*** Opening INPUT FOR THIS TASK ***

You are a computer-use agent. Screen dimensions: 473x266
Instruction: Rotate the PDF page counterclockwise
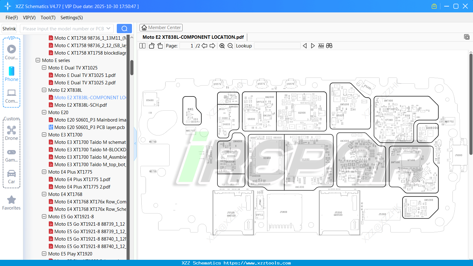tap(151, 46)
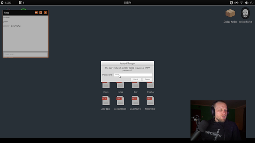Open the Shadow Market box icon
The width and height of the screenshot is (255, 143).
pyautogui.click(x=230, y=13)
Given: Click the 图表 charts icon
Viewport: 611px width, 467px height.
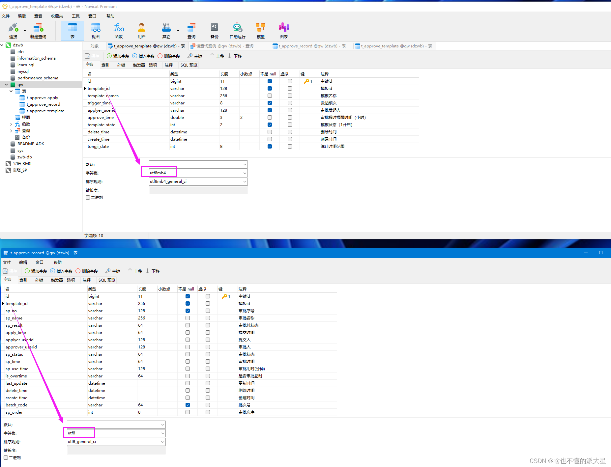Looking at the screenshot, I should [284, 31].
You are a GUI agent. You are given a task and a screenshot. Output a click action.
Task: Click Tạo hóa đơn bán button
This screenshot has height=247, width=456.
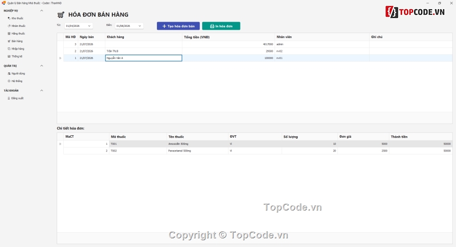pos(178,26)
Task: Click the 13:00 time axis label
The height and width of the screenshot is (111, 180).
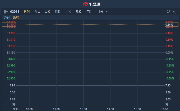Action: pos(84,109)
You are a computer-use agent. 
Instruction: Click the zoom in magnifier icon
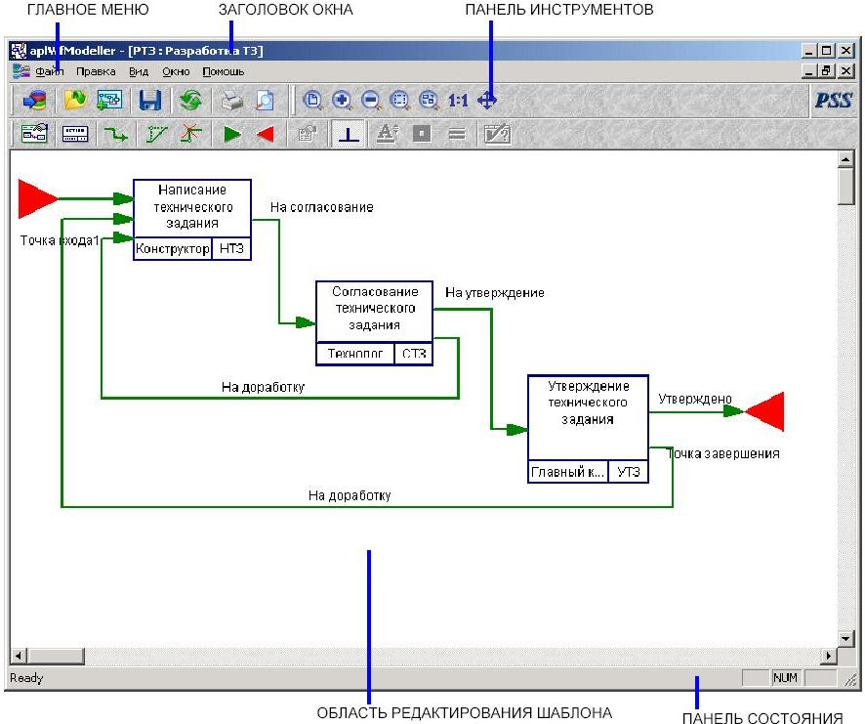[341, 100]
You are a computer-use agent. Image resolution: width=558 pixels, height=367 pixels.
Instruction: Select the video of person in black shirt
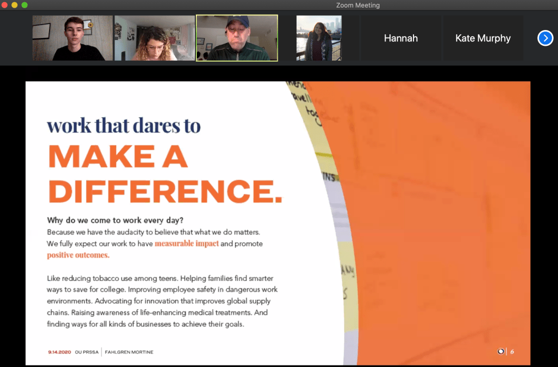click(x=73, y=38)
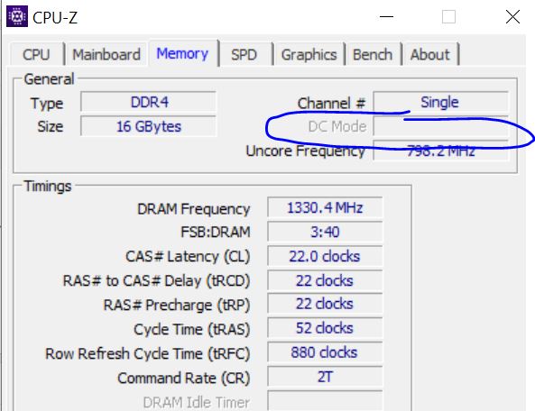Screen dimensions: 535x411
Task: Click the CPU-Z app icon in title bar
Action: 17,16
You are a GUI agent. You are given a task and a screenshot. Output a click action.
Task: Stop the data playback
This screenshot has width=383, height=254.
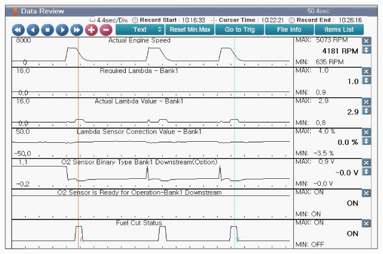tap(47, 30)
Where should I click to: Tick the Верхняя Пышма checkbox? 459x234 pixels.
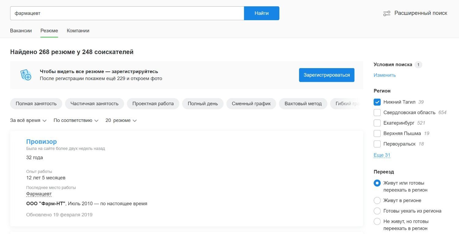point(377,133)
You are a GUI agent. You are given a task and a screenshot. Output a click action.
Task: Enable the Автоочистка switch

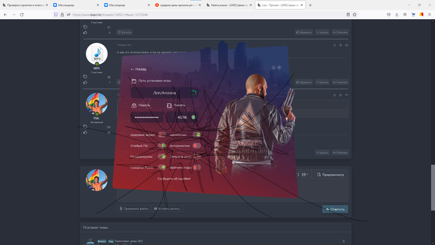(x=196, y=146)
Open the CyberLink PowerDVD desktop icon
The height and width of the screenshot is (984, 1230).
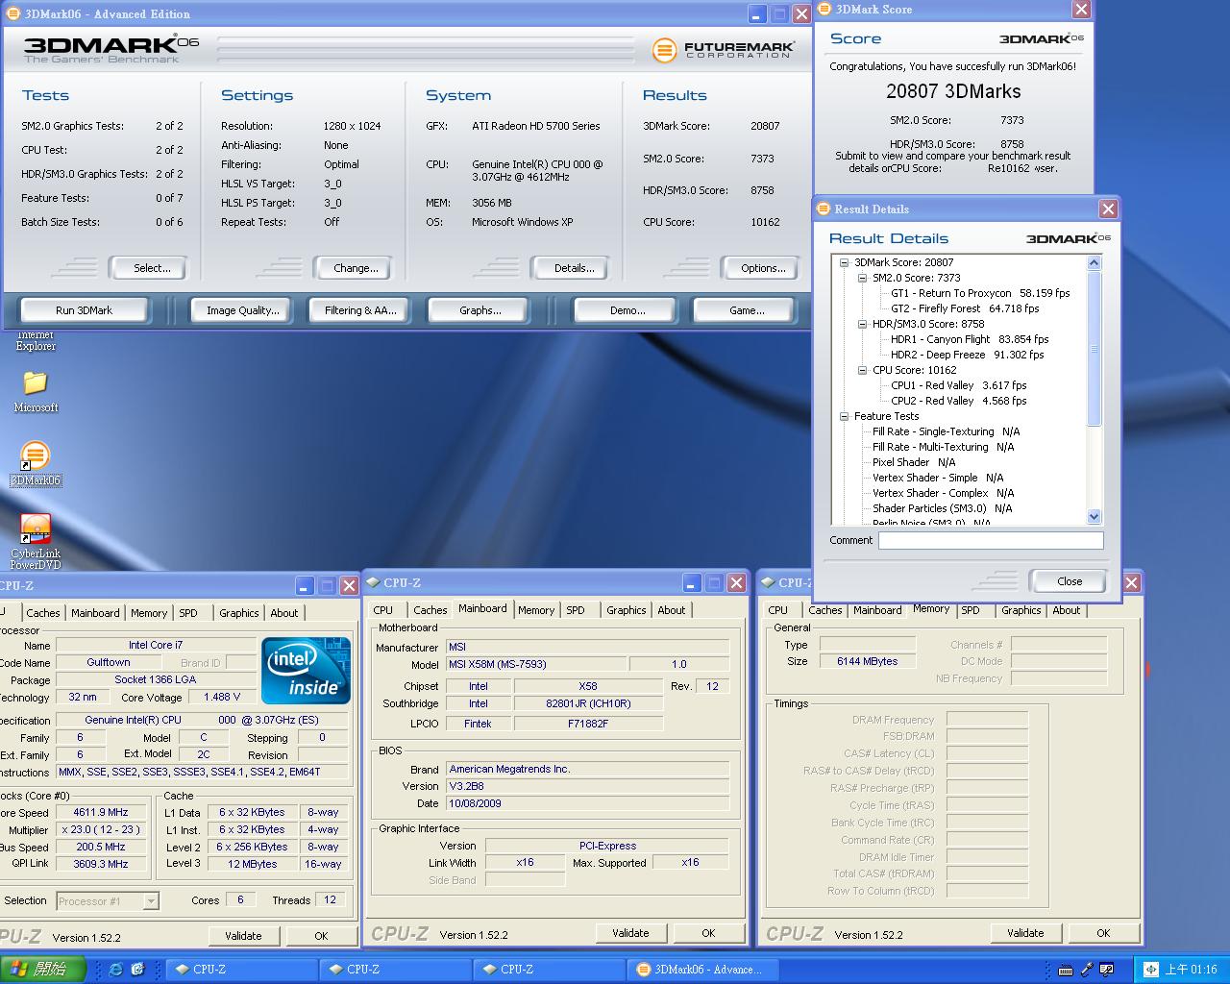36,529
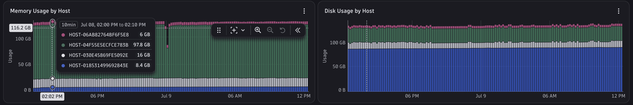
Task: Select the HOST-030E45869FE5092E tooltip row
Action: click(106, 55)
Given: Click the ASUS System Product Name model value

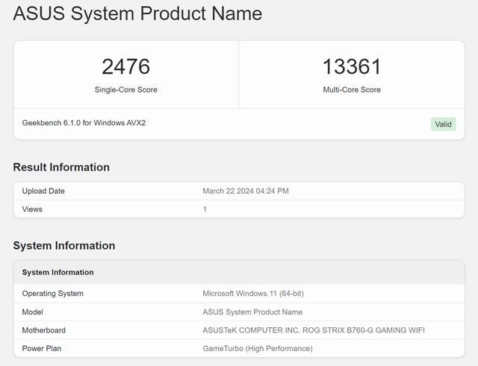Looking at the screenshot, I should [x=252, y=312].
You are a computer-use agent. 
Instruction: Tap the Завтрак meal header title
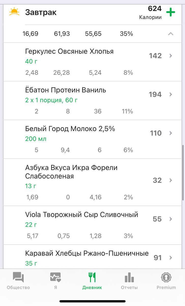coord(41,12)
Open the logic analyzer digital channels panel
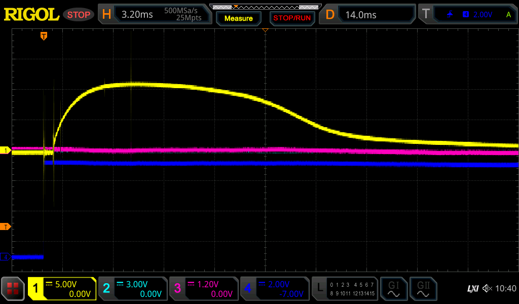 coord(345,289)
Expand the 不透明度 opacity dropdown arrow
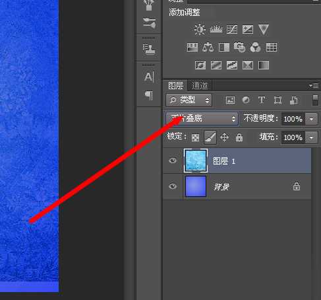The height and width of the screenshot is (300, 321). click(311, 119)
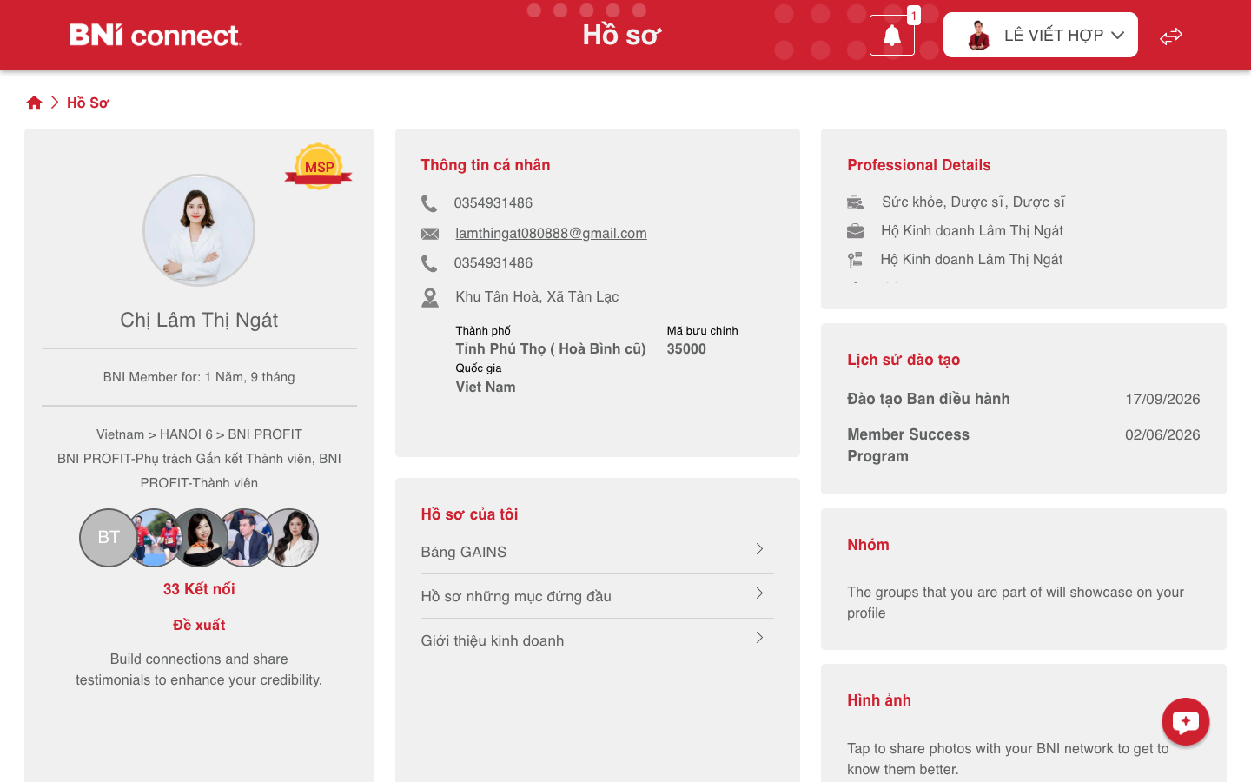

*** Closing INPUT FOR THIS TASK ***

▶ _EXERCISE_: Starting with the line that has "Instruction: Select the" and ending with the last line of the records, retype every line exactly and only those lines. Do not include the pictures.

▶ _TASK RESPONSE_:
Instruction: Select the video of person in black shirt
click(x=73, y=38)
Screen dimensions: 535x411
Task: Click the CPU-Z app icon in title bar
Action: 17,16
You are a GUI agent. You are given a task and a screenshot. Output a click action.
Task: Stop the data playback
This screenshot has width=383, height=254.
tap(47, 30)
Where should I click to: Tick the Верхняя Пышма checkbox? 459x234 pixels.
point(377,133)
You are a GUI agent. You are given a task and a screenshot. Output a click action.
Task: Enable the Автоочистка switch

(x=196, y=146)
Open the CyberLink PowerDVD desktop icon
The height and width of the screenshot is (984, 1230).
36,529
Task: Select the HOST-030E45869FE5092E tooltip row
Action: click(106, 55)
Given: Click the ASUS System Product Name model value

Looking at the screenshot, I should [x=252, y=312].
You are a computer-use agent. 
Instruction: Tap the Завтрак meal header title
coord(41,12)
Open the logic analyzer digital channels panel
 coord(345,289)
Expand the 不透明度 opacity dropdown arrow
The height and width of the screenshot is (300, 321). click(311, 119)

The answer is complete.